━━━━━ QUELLAUSZUG ━━━━━

Die Richterin nickt dazu und seufzt genervt. „Eben!“, sagt sie. Der Zeigestock in ihrer Hand vibriert. Kurz denke ich an Hogwarts und Dolores Umbridge. Aber das wäre zu lustig und irgendwie subversiv, die strenge Richterin verbietet mir das.
Darf ich das überhaupt?
Darf ich überhaupt über unser Familienleben schreiben, gebe ich zu viel preis? Bin ich authentisch genug? Sind meine Texte nah genug am Geschehen oder verfalle ich in einen Ratgeber-Ton? Sollte ich vielleicht mehr Ratgeber sein oder sollte ich es einfach lassen. Should i stay or should i go?
Dabei bedaure ich gleichzeitig, dass ich im Urlaub so wenig Zeit zum Bloggen hatte. Dass ich nicht einmal Zeit hatte, um über mein Bloggen, Zukunftspläne und all diese Dinge nachdenken zu können. Wir hatten im Urlaub einfach Trubel!

━━━━━ BEREITGESTELLTE EINTRÄGE ━━━━━

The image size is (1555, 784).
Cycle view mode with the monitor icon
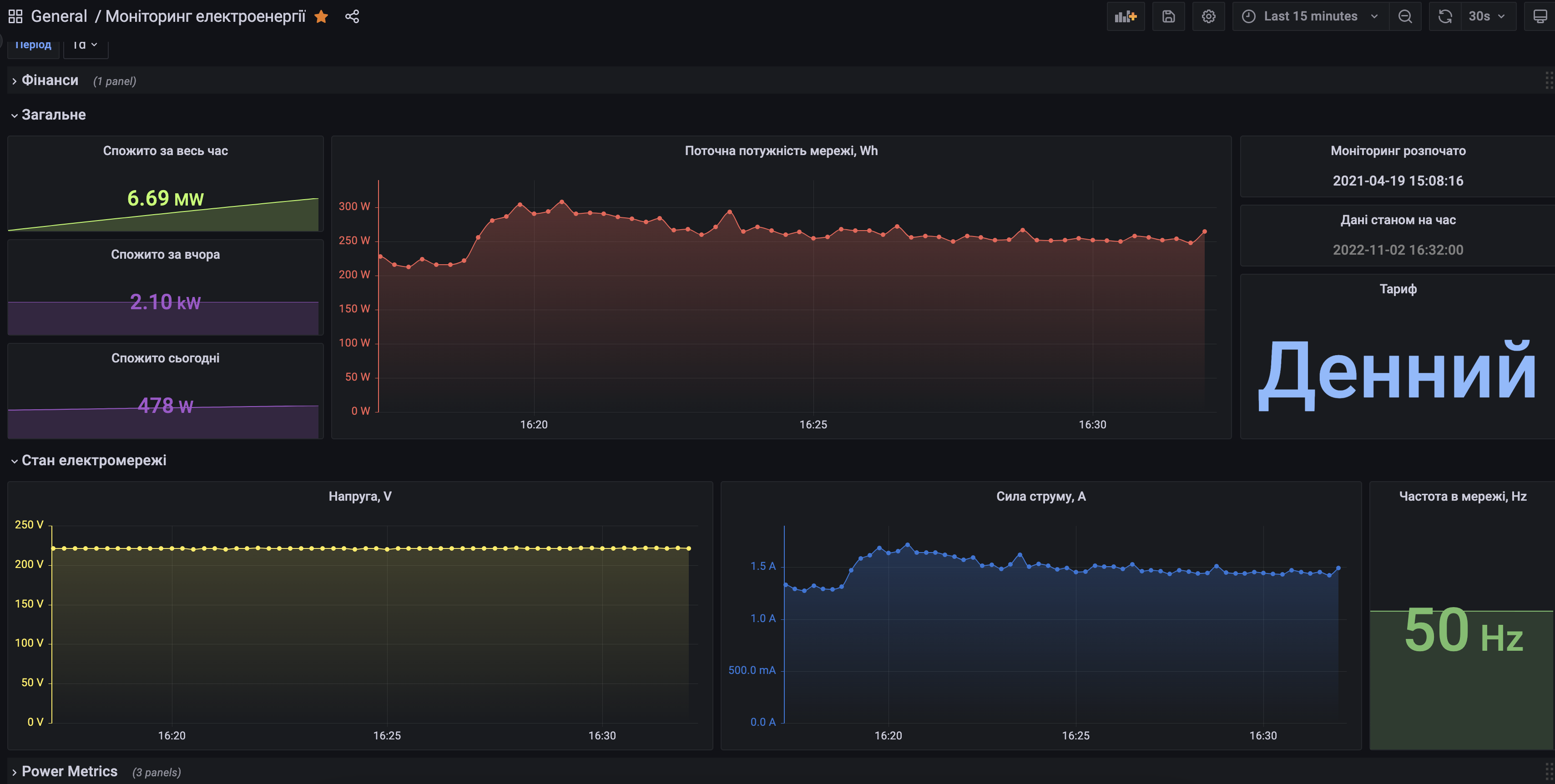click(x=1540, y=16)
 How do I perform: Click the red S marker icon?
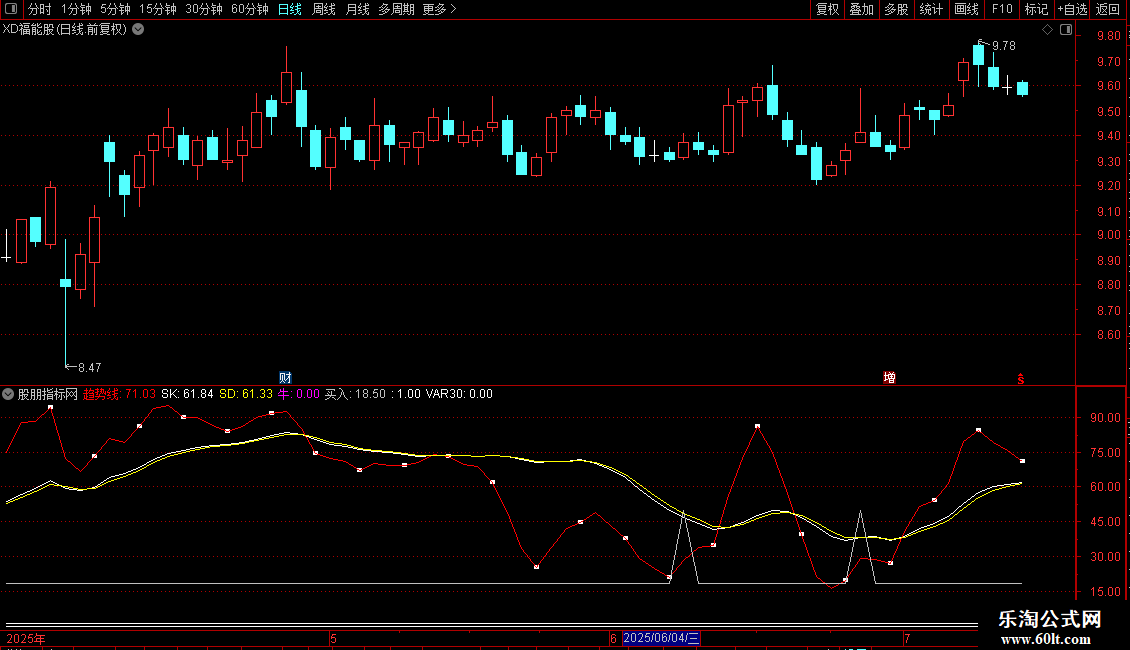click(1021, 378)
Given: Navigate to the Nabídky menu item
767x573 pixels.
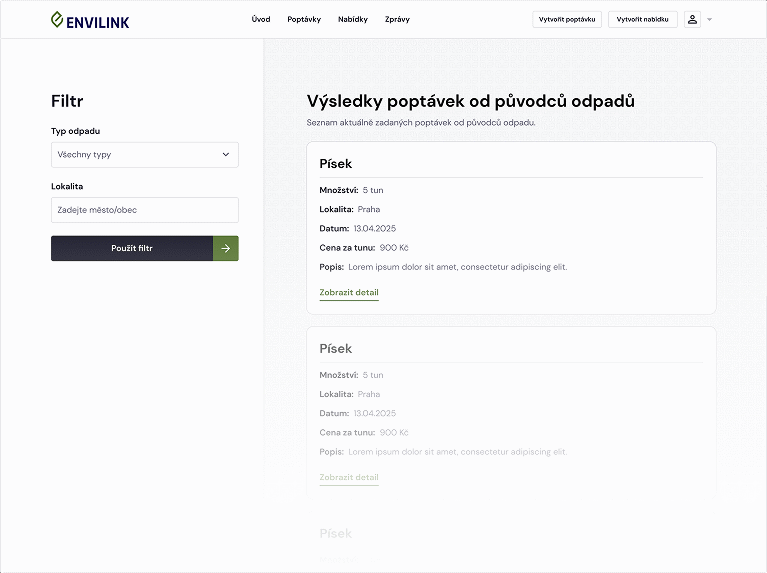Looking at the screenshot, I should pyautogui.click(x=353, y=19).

━━━━━

SCHRIFTLICHE AUFGABE
Wie geht der Blogbeitrag über die Zweifel am Schreiben über das Familienleben nach dem Satz „Wir hatten im Urlaub einfach Trubel!“ weiter? Schreib die Fortsetzung.

AUSGABE
„Nein!“, sagt die strenge Richterin
Ich war im Urlaub einfach unprofessionell, findet sie. Nichts hätte mich gehindert auch in den Ferien zu schreiben. Aber dazu konnte ich mich ja nicht aufbringen. Stattdessen abends schön Wein trinken, mit dem Mann quatschen oder Gilmore Girls gucken!!! Die strenge Richterin schaut tadelnd auf mich herab.
Ich überlege kurz, ob sie das Yeti kennt, das oben auf meinem Wäscheberg wohnt. Aber der Gedanke ist zu lustig, um in der eisigen Stimmung hier länger verweilen zu können.
„Aber wir waren weg, in Holland, größtenteils bei Sonnenschein und fast immer ohne oder mit grottigem Wlan!“, versuche ich mich zu verteidigen. „So kann ich nicht arbeiten!“, rufe ich ganz ohne hessischen Akzent.
„Ausreden!“ ruft die strenge Richterin aus und doziert mit stocherndem Zeigestock darüber, dass man bitteschön entweder etwas professionell oder eben unprofessionell zu machen habe. Also entweder Geld verdienen oder aus Lust und Laune heraus. Aber so ein Mischmasch wie bisher, so geht das nicht weiter. Wo kommen wir da hin! Entweder durchbloggen im Urlaub oder gar nicht. Und lass doch bitteschön die armen Kinder da raus! Ihr Stimme schnappt leicht über. So geht das alles nicht. Und in tiefem, rauen Ton fügt sie leise aber sehr durchdringend hinzu: „Alles falsch!“
Auftritt: Das kleine Ätsch!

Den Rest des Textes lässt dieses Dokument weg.